Earlier in February, conditions briefly pushed demand back into positive territory before momentum reversed aggressively.
That deterioration increasingly indicated that leveraged futures activity continued to support prices, while organic buyer conviction underneath steadily weakened.
Still, Bitcoin managed to hold higher price regions despite slowing ETF inflows and weaker Spot participation in major markets.
That balance increasingly showed that buyers have not yet fully exited the market, although stronger Spot demand remains necessary for sustained upside continuation.
Demand for Coinbase is weakening amid mounting Bitcoin selling pressure
Bitcoin’s weakening Spot demand structure began to spread into broader institutional behavior on Coinbase-linked markets and ETF flows.
Previous demand metrics had already shown organic accumulation steadily fading under Bitcoin’s broader recovery structure.
However, Coinbase Premium later weakened to negative 0.098%, marking the strongest selling pressure since February.
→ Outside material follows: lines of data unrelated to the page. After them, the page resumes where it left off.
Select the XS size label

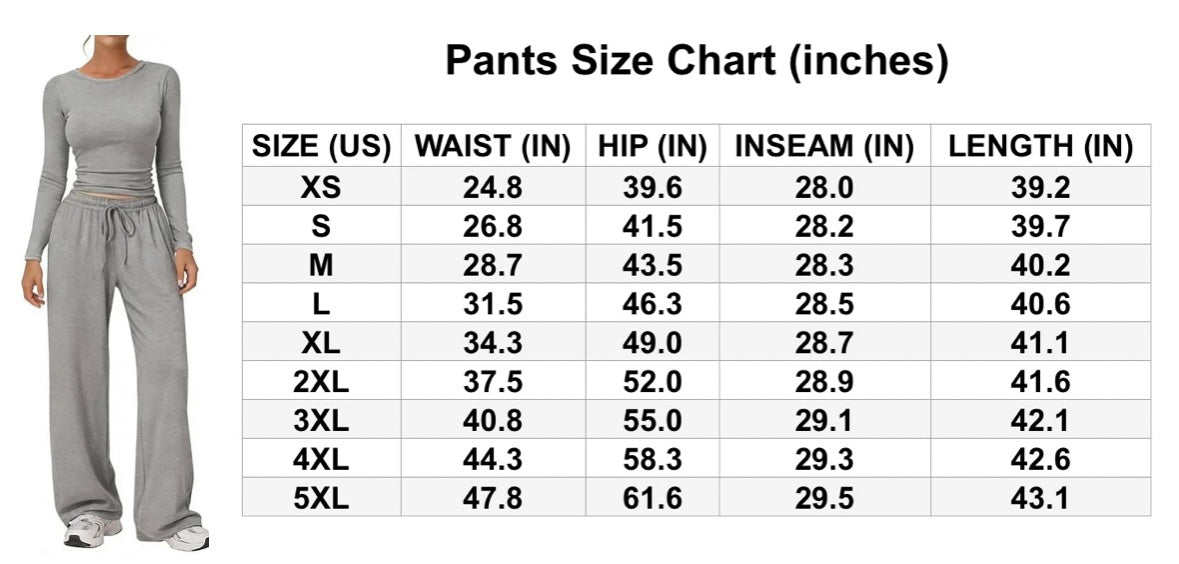321,187
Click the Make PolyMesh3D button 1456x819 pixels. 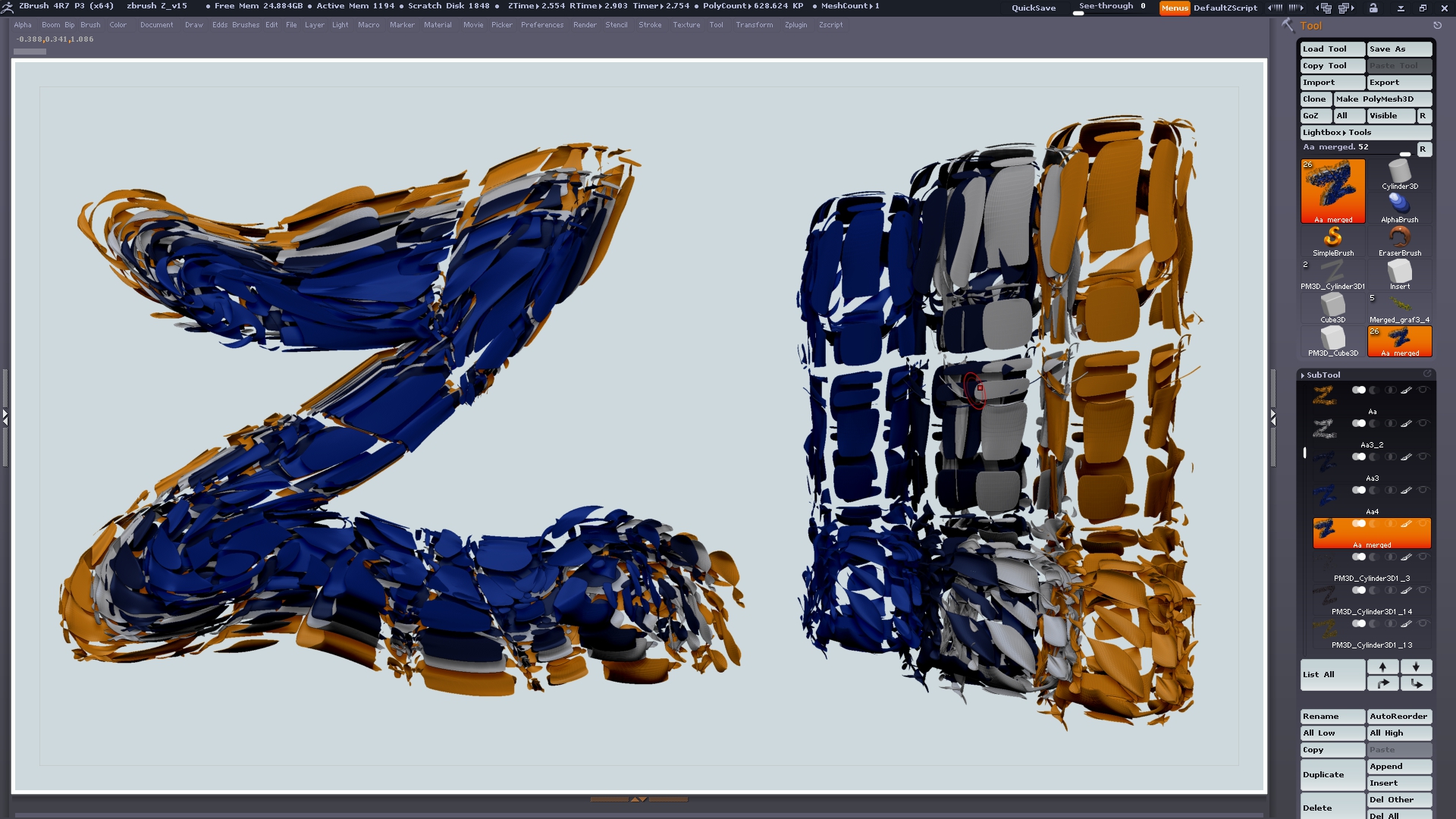coord(1382,99)
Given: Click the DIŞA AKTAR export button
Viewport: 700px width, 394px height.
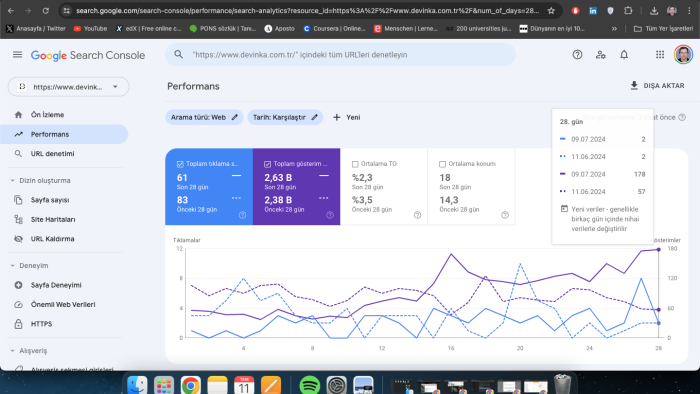Looking at the screenshot, I should pyautogui.click(x=657, y=86).
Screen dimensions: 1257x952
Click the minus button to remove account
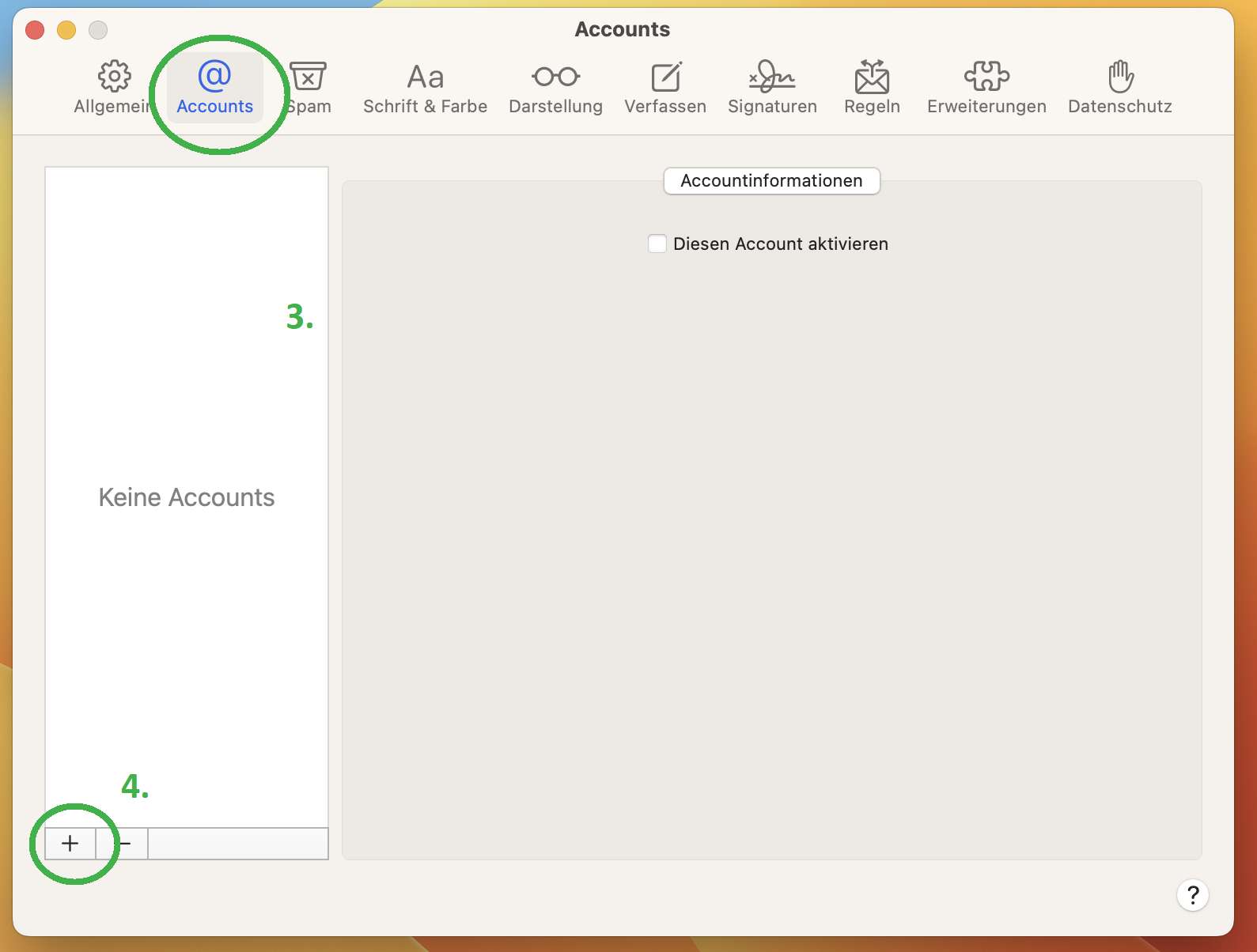(123, 844)
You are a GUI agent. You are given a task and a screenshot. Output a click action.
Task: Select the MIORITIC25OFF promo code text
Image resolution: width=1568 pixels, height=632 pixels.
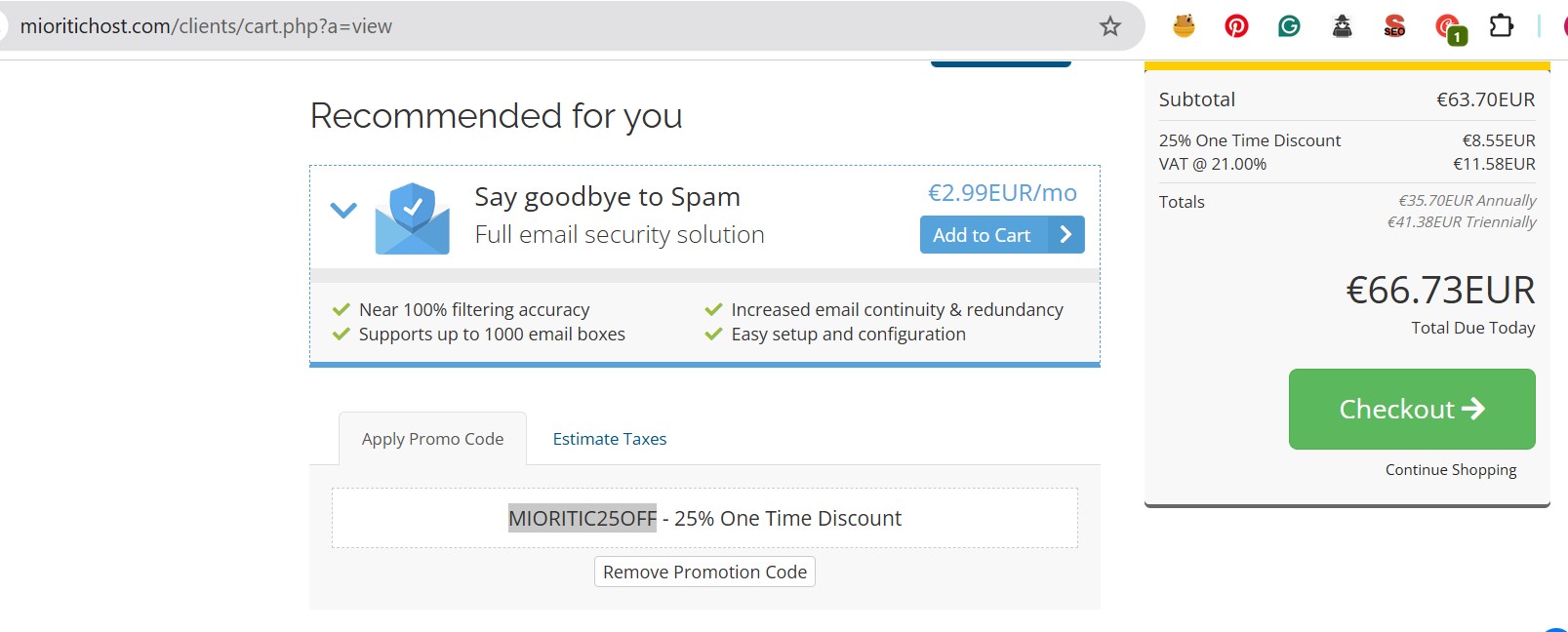coord(582,518)
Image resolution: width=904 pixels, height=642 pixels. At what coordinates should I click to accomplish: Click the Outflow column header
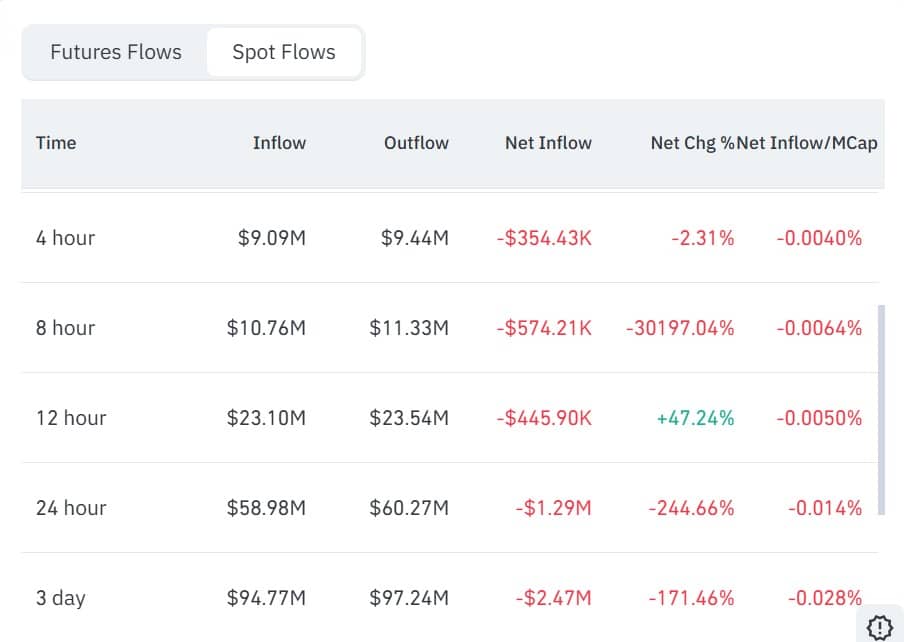click(416, 143)
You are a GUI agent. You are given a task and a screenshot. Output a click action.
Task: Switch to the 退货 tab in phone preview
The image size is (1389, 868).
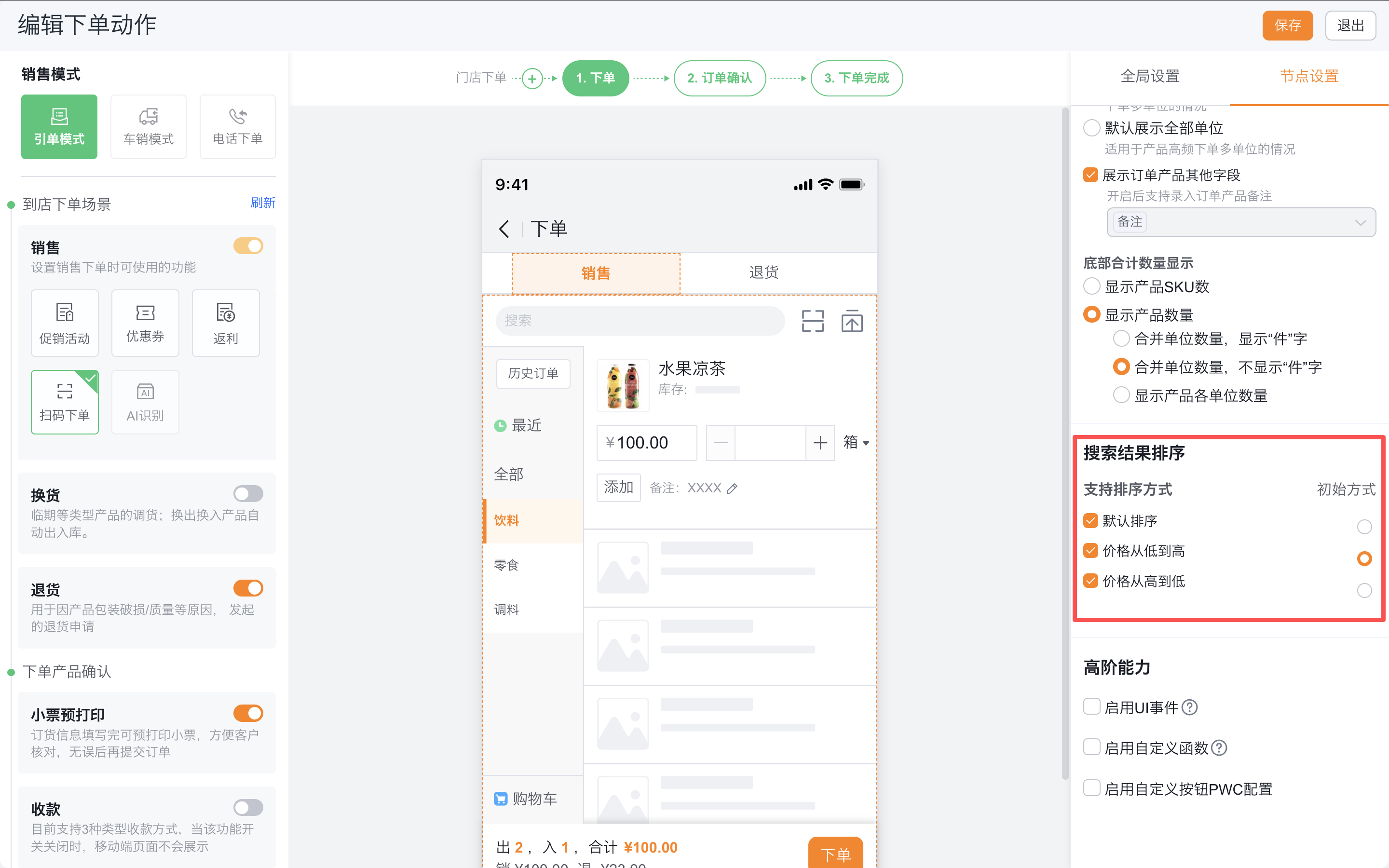click(x=763, y=272)
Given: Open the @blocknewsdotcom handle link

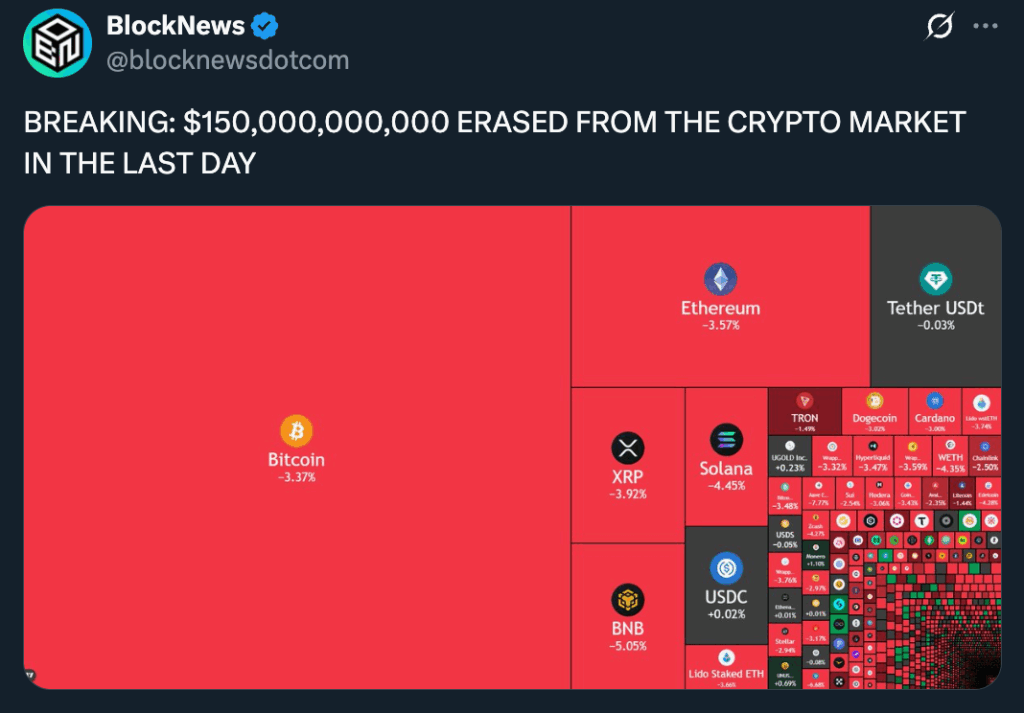Looking at the screenshot, I should 228,60.
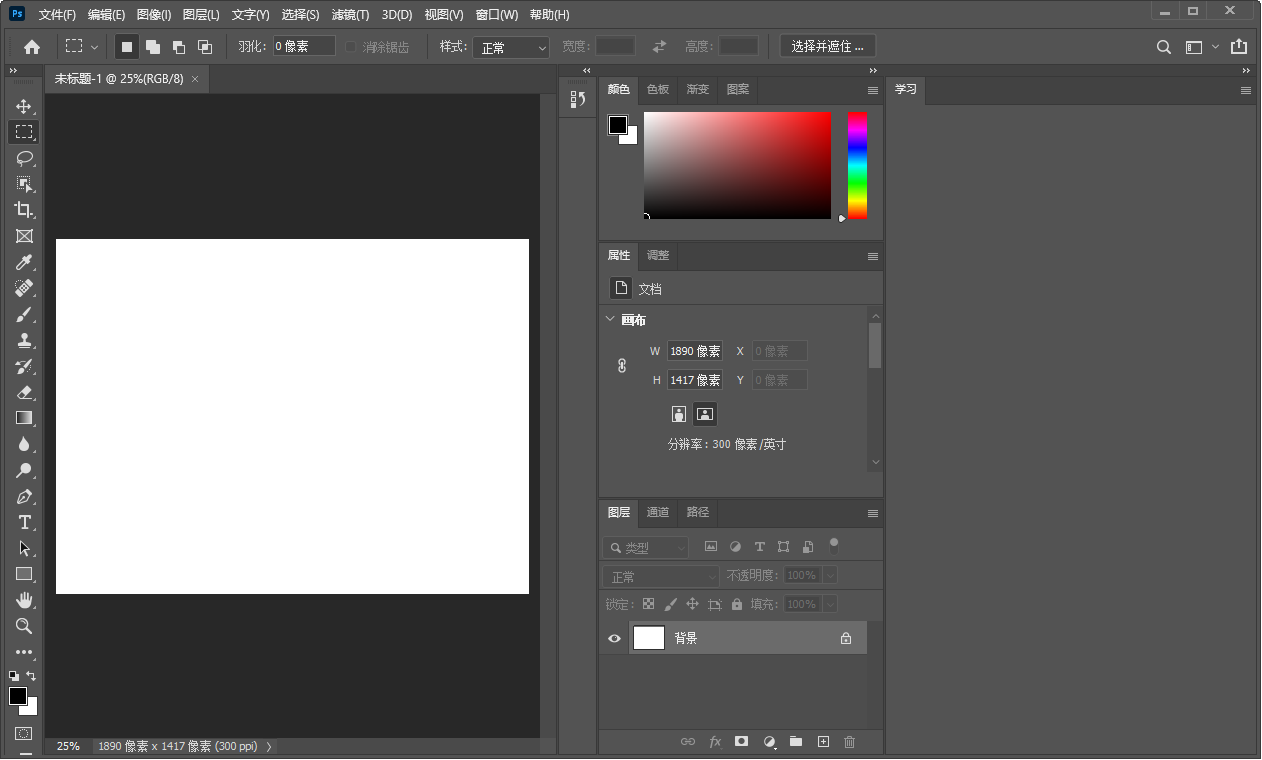The image size is (1262, 760).
Task: Enable the 消除锯齿 checkbox
Action: point(351,45)
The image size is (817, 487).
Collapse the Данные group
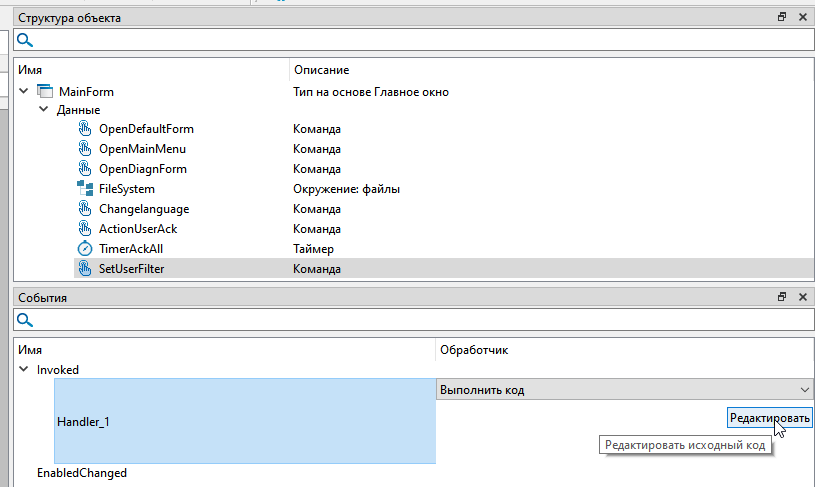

That deterioration increasingly indicated that US-based institutions were cutting back on aggressive spot accumulation, while offshore exchanges were gradually absorbing more trading activity.


ETF flows also turned defensive after recent outflows reportedly reached roughly $105 million, amid softer institutional beliefs. Still, Bitcoin continued to stabilize near higher support regions despite the weakening of Coinbase-linked participation and weakening US demand conditions.
That balance increasingly showed that sellers are not yet fully in control of the market, although stronger institutional re-engagement remains necessary before broader bullish momentum can sustainably strengthen again.
Bitcoin’s recovery is teetering on weakening market conviction
Institutional caution in the Coinbase and ETF markets led Bitcoin to increasingly rely on derivatives momentum to sustain recovery conditions. Open interest later rose to around $55 billion, although funding rates gradually cooled under declining positive conviction.
This shift increasingly suggested that traders were becoming less aggressive in looking for upside continuation near resistance regions. Futures activity also continued to dominate Spot participation, reinforcing weaker organic buying demand at stable prices.
Stablecoin reserves still remained high on the exchanges, showing that the sidelined liquidity is still waiting for stronger conviction before being redeployed.
Bitcoin still retains underlying support, although stronger Spot accumulation now remains necessary before broader recovery momentum can sustainably strengthen again.
Final summary
- Demand for Bitcoin increasingly weakened due to declining institutional participation.
- BTC still maintains broader structural support, although stronger Spot demand remains critical before sustainable bullish momentum can fully return.